Before I dive into this article, let me briefly explain what I mean by "Underrated Review". I tend to play a rather eclectic mix of games that spans many genres, eras, target age groups, etc. As I discussed in my previous article, I just love experiencing games. All of them....well, most of them! During this wild journey, I sometimes run across games that are surprisingly really good that have sadly been overlooked for one reason or another. So that's where these reviews come in. They're not necessarily reviews in the traditional sense though. I don't really plan on scoring a game here or dissecting every little detail.

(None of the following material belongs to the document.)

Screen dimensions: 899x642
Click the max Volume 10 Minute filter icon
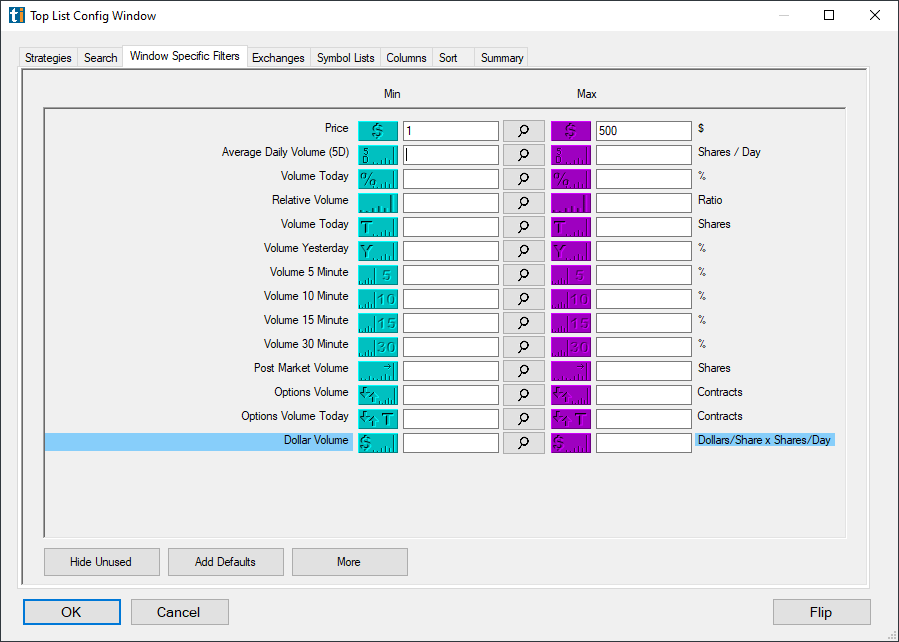[x=570, y=298]
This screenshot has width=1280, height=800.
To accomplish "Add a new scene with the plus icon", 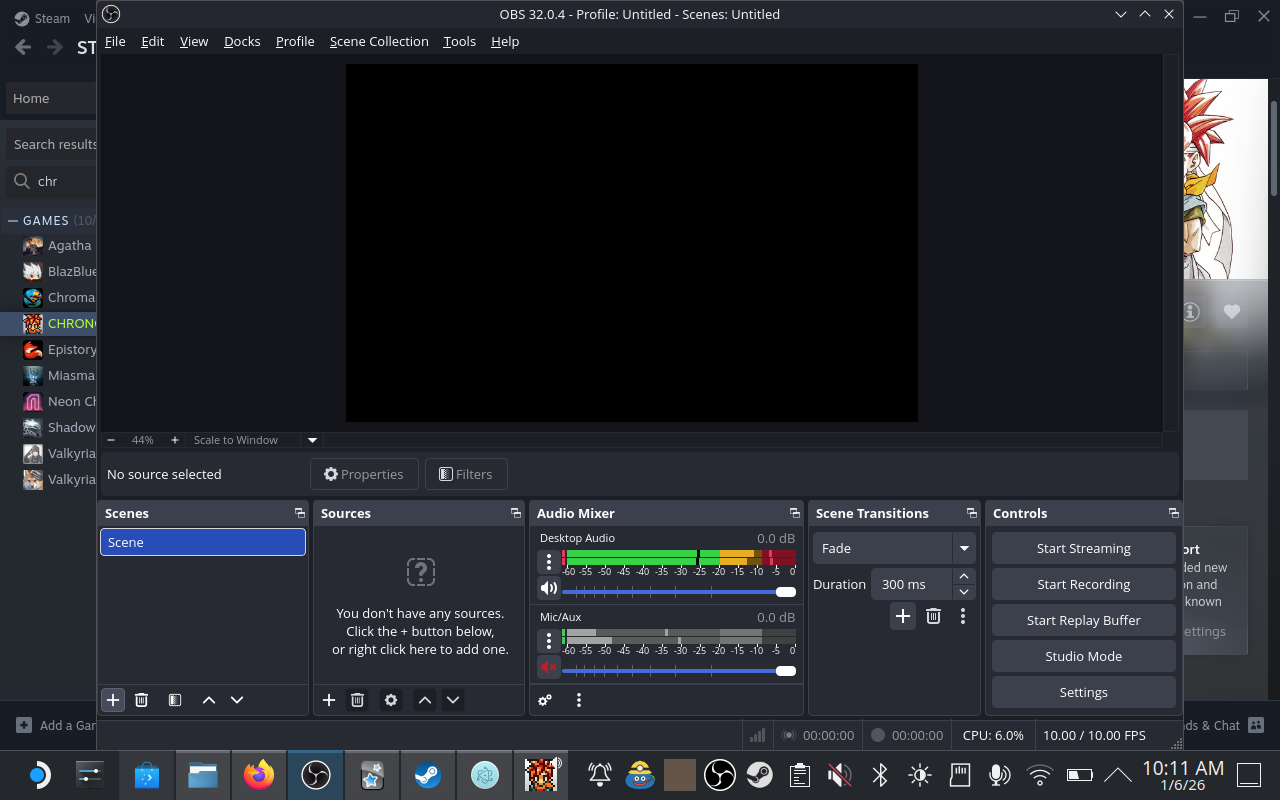I will [x=113, y=700].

Instead, I'm going to try and explore what makes it a cool and playable game and avoid nit-picking it. I might even try to figure out why it's been overlooked, who knows. Consider this The Island of Misfit Toys....but for games. So...let's begin!
Umm....A Muppet Game, Seriously, Dude?
Yeah, I know what you're thinking. I can even hear you groaning over there. Now that you have that out of your system, bear with me for a minute. Actually, let me ask you a serious question real quick. Do you like late '90s / early '00s style 3D platformer / collectathons? I'm talking games like Super Mario 64, Banjo-Kazooie, Donkey Kong 64, etc. You do? Great! You'll like this game....maybe. If you don't like those games, then you probably won't like this game, unless you really like the Muppets.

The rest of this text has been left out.